Today, the city is ready to take its adventure another step forward. In 2018, Chinese President Xi Jinping visited Shenzhen and asked the city to “build a demonstration pilot zone for socialism with Chinese characteristics, and create a model city for a great modern socialist country”. On the basis of the existing development framework, President Xi advanced the initiative to build a “Greater Bay Area” that aims to further connect cities including Shenzhen, Guangzhou, Hong Kong and Macau in what is known as the Pearl River Delta in the southern China. Under the initiative, this part of China will see the formation of an even more integrated and dynamic market that offers world-class platforms for investments and technology innovations.

How did Shenzhen give rise to Huawei?

The 40 years of Shenzhen has seen many ice-breaking moments for China in different areas: the first joint-stock company, the first joint-stock insurance company, the first joint-stock commercial bank run by an enterprise, the first foreign exchange swap centre, the first land auction……Over 1,000 more of this kind of “firsts” took place as the city developed. Subsequently, it gave rise to a group of world-class innovation-driven corporations, such as Huawei.

So how did Shenzhen give rise to Huawei? Some say the company was not “given” rise to, but rose itself, just like a seed grows into a big tree when there is suitable climate and healthy soil. The city is a perfect place for innovation and entrepreneurship: in Shenzhen, there are 2,584 innovation incubators, over 6 million innovation-oriented professionals, and 17 thousand high-tech companies. The number of invention patents per ten thousand people is 8 times higher than the national average. In 2019, 17459 international patent applications were filed under the Patent Cooperation Treaty (PTC) from the city alone, more than any other Chinese cities and accounting for 30.6% of the overall applications filed from the country who just became the world’s top filer in the same year. Globally, in terms of the number of patents in force, Shenzhen is second only to Tokyo, way ahead of New York.

At the same time, the city also has the largest manufacturing industry in China, known for its intelligent and advanced manufacturing technology. Respectively, the advanced manufacturing and high-tech manufacturing account for 71.9% and 66% of the manufacturing value added. In 2019, the local government allocated 30% of its special science and technology research fund to basic and applied basic research, and spent 4.2% of the GDP in the R&D, one of the highest in the world.

As a result, Shenzhen is now home to some of the most recognisable brands in the planet. With innovations of technologies, industries, applications and services led by these companies, the city is in a strong position to develop new infrastructure and further accelerate its industrial upgrading. It has become the first city in the world to realise the full coverage of standalone 5G network.

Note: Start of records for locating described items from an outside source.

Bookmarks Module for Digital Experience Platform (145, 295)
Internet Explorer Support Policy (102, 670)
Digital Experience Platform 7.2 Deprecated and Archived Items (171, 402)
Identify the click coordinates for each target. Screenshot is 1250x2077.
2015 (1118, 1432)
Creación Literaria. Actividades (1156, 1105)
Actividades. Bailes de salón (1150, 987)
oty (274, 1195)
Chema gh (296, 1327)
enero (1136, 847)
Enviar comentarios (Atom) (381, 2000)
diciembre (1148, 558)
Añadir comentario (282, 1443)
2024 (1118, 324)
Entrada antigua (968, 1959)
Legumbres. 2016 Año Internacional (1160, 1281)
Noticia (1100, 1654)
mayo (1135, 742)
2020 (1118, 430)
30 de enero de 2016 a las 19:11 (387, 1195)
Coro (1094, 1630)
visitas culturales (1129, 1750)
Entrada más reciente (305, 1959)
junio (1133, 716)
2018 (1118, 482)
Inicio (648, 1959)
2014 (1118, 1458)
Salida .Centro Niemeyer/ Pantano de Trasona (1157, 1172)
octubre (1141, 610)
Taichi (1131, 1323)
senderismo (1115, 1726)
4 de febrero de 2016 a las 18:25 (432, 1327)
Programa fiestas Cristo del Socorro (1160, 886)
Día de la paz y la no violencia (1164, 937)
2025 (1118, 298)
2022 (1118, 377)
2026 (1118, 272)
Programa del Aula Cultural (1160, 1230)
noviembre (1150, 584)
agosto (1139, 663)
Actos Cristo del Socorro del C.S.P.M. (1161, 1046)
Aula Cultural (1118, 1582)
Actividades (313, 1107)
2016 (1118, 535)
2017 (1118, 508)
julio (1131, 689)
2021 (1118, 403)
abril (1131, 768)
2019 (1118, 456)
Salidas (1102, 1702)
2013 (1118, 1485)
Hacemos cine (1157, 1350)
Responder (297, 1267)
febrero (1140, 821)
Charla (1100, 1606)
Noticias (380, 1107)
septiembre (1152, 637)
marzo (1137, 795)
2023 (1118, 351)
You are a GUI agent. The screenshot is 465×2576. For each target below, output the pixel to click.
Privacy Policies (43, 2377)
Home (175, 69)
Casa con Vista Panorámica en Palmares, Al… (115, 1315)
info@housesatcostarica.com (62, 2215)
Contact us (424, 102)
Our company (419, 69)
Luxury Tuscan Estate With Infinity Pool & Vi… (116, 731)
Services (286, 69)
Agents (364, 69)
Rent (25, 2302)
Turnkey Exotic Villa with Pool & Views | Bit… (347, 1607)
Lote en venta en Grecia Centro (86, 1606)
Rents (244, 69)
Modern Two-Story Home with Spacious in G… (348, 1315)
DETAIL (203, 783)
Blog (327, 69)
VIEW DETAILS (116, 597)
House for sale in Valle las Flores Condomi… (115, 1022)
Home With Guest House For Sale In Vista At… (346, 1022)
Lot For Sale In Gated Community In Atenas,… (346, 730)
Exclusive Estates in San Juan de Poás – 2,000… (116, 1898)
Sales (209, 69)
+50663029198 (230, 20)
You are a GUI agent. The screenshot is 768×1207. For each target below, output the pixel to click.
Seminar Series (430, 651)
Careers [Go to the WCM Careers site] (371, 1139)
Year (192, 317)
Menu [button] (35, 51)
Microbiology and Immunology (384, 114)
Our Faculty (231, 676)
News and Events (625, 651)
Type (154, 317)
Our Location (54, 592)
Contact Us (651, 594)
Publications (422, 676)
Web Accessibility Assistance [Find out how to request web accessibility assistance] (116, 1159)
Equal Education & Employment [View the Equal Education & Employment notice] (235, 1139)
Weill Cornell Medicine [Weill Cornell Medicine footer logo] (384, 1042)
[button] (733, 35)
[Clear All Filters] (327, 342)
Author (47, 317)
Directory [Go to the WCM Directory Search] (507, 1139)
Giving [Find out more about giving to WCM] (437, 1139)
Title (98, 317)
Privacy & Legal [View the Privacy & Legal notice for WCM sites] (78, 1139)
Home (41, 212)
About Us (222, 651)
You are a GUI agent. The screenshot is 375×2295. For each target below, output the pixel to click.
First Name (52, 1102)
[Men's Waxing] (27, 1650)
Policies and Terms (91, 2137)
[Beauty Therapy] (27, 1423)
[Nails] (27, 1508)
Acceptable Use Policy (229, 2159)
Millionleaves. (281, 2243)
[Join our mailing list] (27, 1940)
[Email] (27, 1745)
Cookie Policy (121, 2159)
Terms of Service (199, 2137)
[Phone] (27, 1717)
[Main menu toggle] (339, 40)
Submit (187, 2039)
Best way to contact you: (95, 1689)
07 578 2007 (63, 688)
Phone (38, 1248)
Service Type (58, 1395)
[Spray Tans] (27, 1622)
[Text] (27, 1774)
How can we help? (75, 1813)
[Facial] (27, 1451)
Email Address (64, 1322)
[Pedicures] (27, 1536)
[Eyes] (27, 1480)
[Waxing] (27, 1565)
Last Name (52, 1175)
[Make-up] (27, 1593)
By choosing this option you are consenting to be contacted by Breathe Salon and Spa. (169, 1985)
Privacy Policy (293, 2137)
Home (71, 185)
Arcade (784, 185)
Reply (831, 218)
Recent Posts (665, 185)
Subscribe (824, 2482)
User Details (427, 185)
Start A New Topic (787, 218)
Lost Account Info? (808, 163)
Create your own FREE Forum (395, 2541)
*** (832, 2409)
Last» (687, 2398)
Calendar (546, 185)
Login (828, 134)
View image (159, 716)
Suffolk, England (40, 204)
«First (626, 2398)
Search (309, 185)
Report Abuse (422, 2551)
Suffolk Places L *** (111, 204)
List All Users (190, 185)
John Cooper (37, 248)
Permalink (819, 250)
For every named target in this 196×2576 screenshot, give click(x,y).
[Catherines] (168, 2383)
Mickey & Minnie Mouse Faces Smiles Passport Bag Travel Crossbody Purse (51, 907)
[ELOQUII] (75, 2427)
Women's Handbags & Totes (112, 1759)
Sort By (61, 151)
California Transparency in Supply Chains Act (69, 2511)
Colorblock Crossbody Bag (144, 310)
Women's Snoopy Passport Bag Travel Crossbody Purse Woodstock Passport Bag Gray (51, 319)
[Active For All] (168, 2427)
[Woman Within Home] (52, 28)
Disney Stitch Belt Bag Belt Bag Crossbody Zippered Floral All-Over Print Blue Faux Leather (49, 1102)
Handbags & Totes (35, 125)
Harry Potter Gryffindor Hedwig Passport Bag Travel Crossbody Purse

Revelation of the 40 years of Shenzhen

For Shenzhen, it does not seek to lead in just one particular area in China; it aims to go ahead of the times and become an all-rounder in the global development contest. The city has a vision to build itself into an international metropolitan for innovation in the next 5 years, then an innovation capital of world influence and a modern socialist model city by 2035, and finally a top-tier alpha city with global prominence by 2050. There is still a long way to go, but Shenzhen has always been a city capable of creating miracles.

We are at a time when the world economy is calling for new orders, and the global development is yearning for a better governance system. As the symbol of the peak of western civilisation, the modern capital-centred system of production and management has been proven insufficient in responding to the calls. In contrast, Shenzhen achieved what took other international cities more than a century to finish in just 4 decades. It shows that Shenzhen has figured out an effective and reliable path towards prominence, which will also be China’s path for future development. And hopefully, it will serve as an inspiration for those economies in search of an alternative way out.